**Quoted passage**:
According to WRVS, improving older people's social lives will help their health and allow them to live longer in their own homes.

At Oxford's Bullingdon Community Centre, pensioners can attend each week an Age UK day centre, where they can socialise and enjoy eating together.

The centre's manager, Ella Thomas, said the project is a lifeline for many of their regulars. "It is a day centre or community club where they feel they receive a respite from being on their own," said Ms Thomas.

"I think loneliness can be a tremendous hazard in older people in terms of being able to get out of their own homes and feeling trapped."

Socialising with other elderly people can make an enormous difference to their quality of life. Other than once-weekly shopping trips, 87 year-old Edna Franklin was virtually housebound for 4 years. The pensioner now goes twice weekly to a WRVS day centre in Banbury and feels healthier for it.

**Exercise data**:
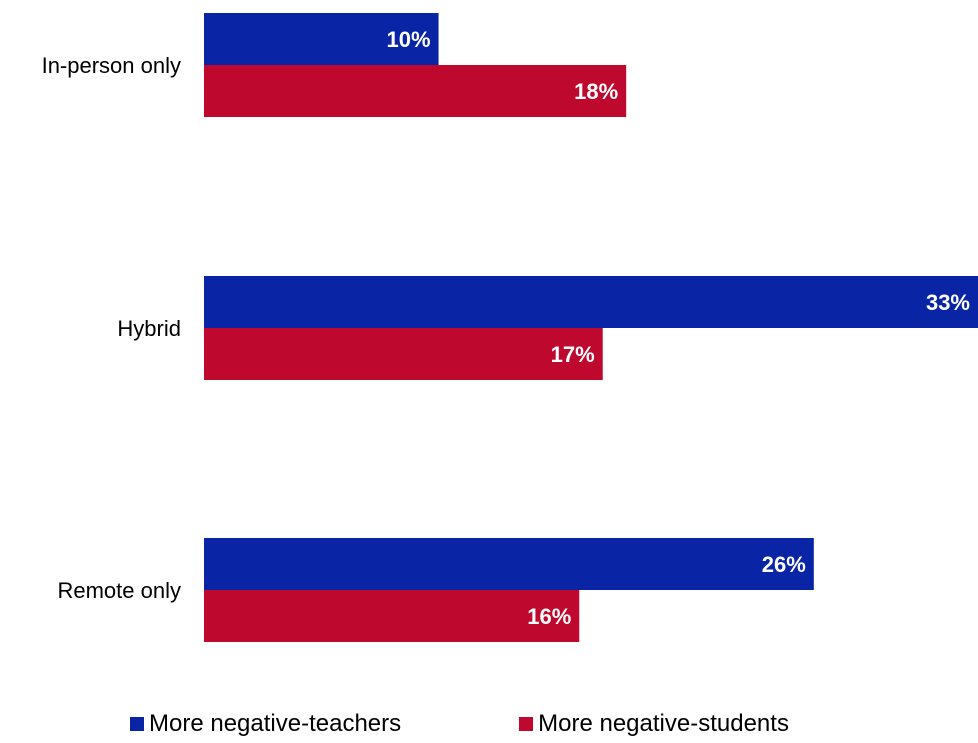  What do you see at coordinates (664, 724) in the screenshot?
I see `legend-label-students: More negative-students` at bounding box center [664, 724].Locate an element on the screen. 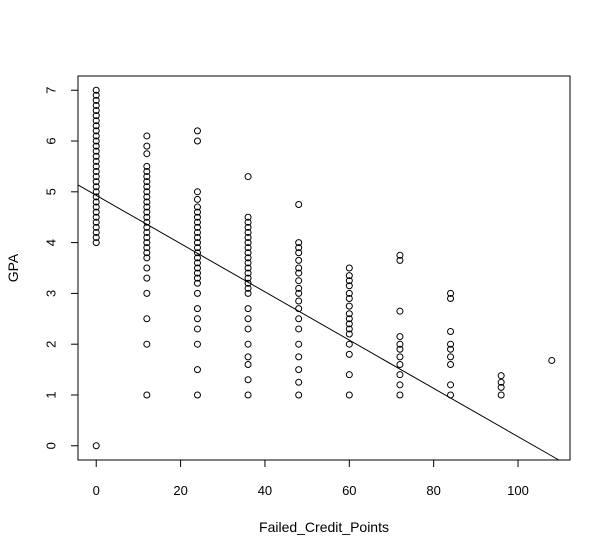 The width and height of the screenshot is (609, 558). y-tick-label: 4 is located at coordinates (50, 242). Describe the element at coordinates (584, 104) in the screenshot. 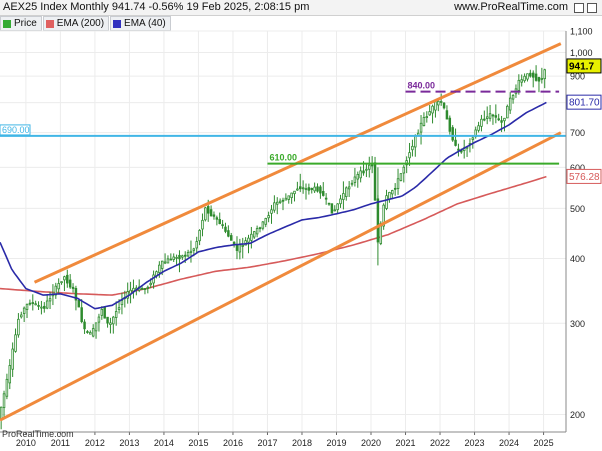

**Using the information**:
A – Answer these questions from the passage on day centres for older people, marking each answer with the same numeral as its question:
(i) In which city is the Bullingdon Community Centre?
(ii) Who manages that centre?
(iii) For how many years was Edna Franklin virtually housebound?
B – Write the next part of the passage on day centres for older people, picking up after its last sentence.

**Answers in order**:
A –
(i) Oxford
(ii) Ella Thomas
(iii) 4 years

B –
"Everyone says I look a lot better since I've been going out," she said.

David McCullough, chief executive of the WRVS, said the charity report's findings reflect the sad facts behind growing old in modern Britain and should act as "a wake-up call".

"The treatment of older people in this country needs to be addressed and we must learn from our EU partners," said Mr McCullough. "They have proved that it is possible to tackle some of these issues by taking advantage of volunteers to provide older people with more social contact and better links to their communities.

"This in turn will have a knock on beneficial impact on their health."